COTTON COMPANIES IN NR TO FOLD UP (PAGE 40)

SOME cotton companies in the Northern Region are likely to wind up due to the failure of some farmers to pay back loans granted them by the companies.
The companies alleged that some farmers divert the fertilisers and other farm inputs they (the companies) gave to them into different ventures such as food crop farming instead of using them for their intended purpose.
They cited for instance that one of the companies, Intercontinental Farm Limited, claimed to have made a lost of GH¢170,000 for the past two years because of the recalcitrance of the beneficiary farmers to honour their obligations.
The Managing Director of the company, Mr Ramez Hamadeh told the Daily Graphic in Tamale that “Some of us are likely to fold up because we are unable to repay the loans we ourselves took from the banks.”
“Following this unfortunate attitude by some of the farmers, the ginnery we wanted to put up is yet to be completed; and as at now, I do not know what to do, I am helpless”, he stated.
Mr Hamadeh said at the moment, all the 13 registered cotton companies, including the Ghana Cotton Company, had become victims and that if immediate measures were not taken to retrieve loans offered “some of us would eventually fold up.”
Normally at the beginning of the farming season, the companies offer fertilisers and other farm inputs to the beneficiaries, and after the harvest, the companies receive the product, do the necessary deductions and pay back the differences to the farmers.
But according to Mr Hamadeh, some of the farmers rather diverted the fertiliser and other inputs into food crop production while others sold it out and therefore were unable to pay back at the close of the season.

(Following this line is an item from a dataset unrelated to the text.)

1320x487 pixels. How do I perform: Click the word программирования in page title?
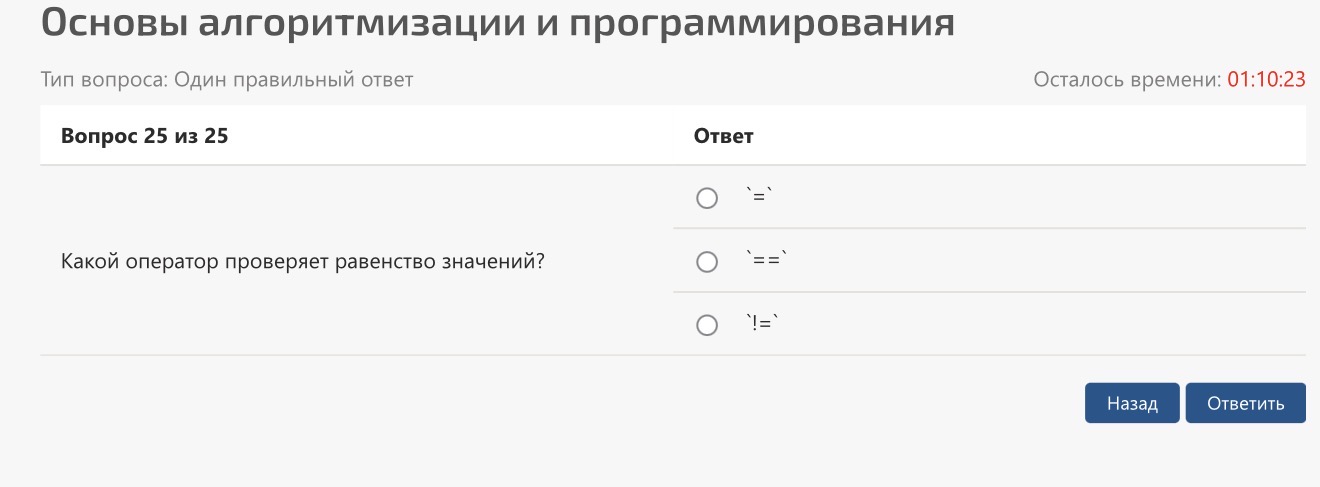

On why such farmers were not prosecuted, he explained that, such actions would have serious repercussions on cotton production since farmers in the communities would receive solidarity from their colleagues and therefore were likely not to enter into any partnership with the companies again.
The MD observed that such behaviours were discouraging people from investing in that sector.
He, therefore, advocated the establishment of a committee that would include stakeholders such as chiefs, security agencies and farmers groups to ensure that all loans received from the companies were paid back.
Mr Hamadeh, however, acknowledged that some of the reasons for the failure by the farmers to honour their loan obligations could be attributed to natural disasters and dishonesty by some front-line officers.
On the way forward, he suggested that farmers be made to grow their own cotton for the companies to purchase directly from them.
Mr Hamadeh also stated that the government should subsidise inputs such as fertiliser for the farmers to enable them to produce in large quantities.
He underscored the importance of cotton and observed that apart from feeding the textile industries, the seed could also be used to produce oil and fowl feed.
The MD, therefore, appealed to the government to show greater interest in the industry.